EXERCISE OBJECTIVE — Pull every line that includes the word "order" out of the data below and copy it.

RECORDED INFORMATION —
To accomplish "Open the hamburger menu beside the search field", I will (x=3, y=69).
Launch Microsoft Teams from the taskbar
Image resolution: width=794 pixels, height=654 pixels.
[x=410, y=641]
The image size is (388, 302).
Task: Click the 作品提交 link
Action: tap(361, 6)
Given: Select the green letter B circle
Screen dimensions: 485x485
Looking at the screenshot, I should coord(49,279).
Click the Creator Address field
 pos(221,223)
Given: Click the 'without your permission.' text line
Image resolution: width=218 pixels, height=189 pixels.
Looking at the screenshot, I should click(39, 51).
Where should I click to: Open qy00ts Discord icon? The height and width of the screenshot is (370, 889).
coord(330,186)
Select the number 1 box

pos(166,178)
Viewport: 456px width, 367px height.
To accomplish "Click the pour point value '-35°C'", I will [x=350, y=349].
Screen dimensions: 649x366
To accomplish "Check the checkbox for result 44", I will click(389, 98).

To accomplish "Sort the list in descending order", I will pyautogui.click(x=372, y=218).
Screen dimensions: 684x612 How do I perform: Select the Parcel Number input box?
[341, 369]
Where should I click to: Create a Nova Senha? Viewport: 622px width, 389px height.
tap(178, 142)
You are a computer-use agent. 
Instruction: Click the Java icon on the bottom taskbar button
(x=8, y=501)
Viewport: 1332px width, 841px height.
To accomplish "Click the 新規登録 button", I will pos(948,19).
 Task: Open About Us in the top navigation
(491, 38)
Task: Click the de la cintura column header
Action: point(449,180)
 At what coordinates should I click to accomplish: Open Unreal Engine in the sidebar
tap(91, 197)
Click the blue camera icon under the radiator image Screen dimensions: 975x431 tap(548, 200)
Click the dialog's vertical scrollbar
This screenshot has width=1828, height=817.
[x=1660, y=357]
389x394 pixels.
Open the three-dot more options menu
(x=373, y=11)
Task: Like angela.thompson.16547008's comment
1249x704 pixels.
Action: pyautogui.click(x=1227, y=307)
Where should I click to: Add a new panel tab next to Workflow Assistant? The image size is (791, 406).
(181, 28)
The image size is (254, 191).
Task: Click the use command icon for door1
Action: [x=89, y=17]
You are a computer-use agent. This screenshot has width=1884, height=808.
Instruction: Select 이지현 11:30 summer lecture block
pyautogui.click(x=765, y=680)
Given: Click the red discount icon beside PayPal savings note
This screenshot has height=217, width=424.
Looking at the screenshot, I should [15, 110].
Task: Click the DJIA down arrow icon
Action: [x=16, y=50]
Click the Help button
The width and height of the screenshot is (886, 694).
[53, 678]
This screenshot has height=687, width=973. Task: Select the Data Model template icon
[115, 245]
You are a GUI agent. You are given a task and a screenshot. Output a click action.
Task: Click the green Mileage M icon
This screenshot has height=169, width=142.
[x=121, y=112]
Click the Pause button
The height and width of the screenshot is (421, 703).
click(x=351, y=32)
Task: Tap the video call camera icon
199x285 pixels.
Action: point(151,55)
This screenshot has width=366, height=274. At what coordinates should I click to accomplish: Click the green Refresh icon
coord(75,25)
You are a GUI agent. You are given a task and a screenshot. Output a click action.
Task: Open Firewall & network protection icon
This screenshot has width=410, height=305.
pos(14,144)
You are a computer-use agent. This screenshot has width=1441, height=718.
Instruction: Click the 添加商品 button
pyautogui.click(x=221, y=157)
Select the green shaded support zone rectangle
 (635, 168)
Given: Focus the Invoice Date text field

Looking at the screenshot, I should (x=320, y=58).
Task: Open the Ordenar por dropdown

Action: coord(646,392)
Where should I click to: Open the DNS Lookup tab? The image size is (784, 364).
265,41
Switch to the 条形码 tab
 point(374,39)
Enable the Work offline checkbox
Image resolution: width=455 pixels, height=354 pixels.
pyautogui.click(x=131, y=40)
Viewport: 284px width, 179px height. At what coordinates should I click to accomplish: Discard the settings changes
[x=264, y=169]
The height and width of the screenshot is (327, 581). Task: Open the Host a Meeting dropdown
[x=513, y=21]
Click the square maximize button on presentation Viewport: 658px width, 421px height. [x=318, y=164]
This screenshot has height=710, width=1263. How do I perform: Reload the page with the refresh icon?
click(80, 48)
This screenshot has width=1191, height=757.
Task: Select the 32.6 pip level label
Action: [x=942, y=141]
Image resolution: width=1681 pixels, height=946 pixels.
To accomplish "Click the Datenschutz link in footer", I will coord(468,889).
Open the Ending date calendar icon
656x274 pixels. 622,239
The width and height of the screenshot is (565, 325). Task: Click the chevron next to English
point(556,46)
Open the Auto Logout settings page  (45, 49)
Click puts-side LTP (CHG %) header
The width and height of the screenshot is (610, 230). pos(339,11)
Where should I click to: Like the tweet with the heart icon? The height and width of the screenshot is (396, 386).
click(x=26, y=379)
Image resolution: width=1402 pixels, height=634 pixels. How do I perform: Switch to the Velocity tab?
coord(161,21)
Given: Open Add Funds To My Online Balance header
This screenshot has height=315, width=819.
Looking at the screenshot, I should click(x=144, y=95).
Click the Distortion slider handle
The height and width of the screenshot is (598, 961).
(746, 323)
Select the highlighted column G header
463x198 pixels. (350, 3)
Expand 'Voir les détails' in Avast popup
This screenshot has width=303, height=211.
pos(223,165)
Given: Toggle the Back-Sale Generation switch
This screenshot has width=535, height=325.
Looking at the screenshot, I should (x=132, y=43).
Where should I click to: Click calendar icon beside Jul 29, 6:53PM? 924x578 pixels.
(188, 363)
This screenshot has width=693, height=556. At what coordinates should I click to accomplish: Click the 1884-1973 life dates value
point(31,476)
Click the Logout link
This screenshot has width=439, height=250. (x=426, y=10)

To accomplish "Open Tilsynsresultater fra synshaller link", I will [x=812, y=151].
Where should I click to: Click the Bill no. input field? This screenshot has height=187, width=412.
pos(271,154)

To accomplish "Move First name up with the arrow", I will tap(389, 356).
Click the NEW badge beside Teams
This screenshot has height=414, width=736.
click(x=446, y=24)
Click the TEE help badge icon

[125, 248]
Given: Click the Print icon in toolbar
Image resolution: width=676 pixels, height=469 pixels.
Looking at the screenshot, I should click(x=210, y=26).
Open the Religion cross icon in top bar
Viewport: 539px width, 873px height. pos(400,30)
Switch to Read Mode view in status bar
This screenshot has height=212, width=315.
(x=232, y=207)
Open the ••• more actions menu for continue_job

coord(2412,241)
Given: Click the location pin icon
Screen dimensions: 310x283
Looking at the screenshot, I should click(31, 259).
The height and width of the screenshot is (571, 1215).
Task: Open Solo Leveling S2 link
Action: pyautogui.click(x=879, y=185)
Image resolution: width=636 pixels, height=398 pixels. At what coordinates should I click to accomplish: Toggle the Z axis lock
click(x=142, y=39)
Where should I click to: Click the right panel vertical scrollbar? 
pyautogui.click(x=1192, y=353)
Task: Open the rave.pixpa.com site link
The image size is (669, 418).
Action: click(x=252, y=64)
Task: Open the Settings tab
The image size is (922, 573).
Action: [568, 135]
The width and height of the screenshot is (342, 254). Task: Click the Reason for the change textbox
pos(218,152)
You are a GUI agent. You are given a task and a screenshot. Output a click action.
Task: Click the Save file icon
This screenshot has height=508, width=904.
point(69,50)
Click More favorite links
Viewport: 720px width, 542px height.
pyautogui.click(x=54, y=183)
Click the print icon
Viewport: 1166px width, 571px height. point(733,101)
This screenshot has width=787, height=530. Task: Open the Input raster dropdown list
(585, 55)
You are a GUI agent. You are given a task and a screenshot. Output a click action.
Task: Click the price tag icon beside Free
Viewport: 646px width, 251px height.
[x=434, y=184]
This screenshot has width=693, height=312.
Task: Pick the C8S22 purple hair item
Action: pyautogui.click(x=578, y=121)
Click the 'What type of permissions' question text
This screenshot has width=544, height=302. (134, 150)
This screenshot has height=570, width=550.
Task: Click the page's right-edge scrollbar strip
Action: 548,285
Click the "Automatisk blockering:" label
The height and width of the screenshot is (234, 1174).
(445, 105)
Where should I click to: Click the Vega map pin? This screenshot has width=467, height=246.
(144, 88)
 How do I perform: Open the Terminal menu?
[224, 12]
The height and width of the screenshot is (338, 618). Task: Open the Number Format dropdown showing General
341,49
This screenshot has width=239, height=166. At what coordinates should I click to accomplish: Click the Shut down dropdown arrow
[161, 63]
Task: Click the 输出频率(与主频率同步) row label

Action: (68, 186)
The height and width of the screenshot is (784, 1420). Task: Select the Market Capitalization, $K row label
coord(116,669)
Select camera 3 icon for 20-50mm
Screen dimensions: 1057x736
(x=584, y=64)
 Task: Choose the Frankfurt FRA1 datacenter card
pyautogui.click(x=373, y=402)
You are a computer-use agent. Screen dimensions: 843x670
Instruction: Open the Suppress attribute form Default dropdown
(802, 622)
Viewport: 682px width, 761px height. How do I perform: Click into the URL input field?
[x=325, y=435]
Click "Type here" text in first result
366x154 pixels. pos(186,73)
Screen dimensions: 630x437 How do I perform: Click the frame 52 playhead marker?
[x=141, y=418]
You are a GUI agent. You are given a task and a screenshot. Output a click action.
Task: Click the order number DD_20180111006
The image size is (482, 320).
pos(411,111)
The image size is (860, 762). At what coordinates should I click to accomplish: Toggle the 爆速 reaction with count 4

RESULT —
To accomplish "Sort the list in descending order", I will pyautogui.click(x=372, y=218).
Task: Click the order number DD_20180111006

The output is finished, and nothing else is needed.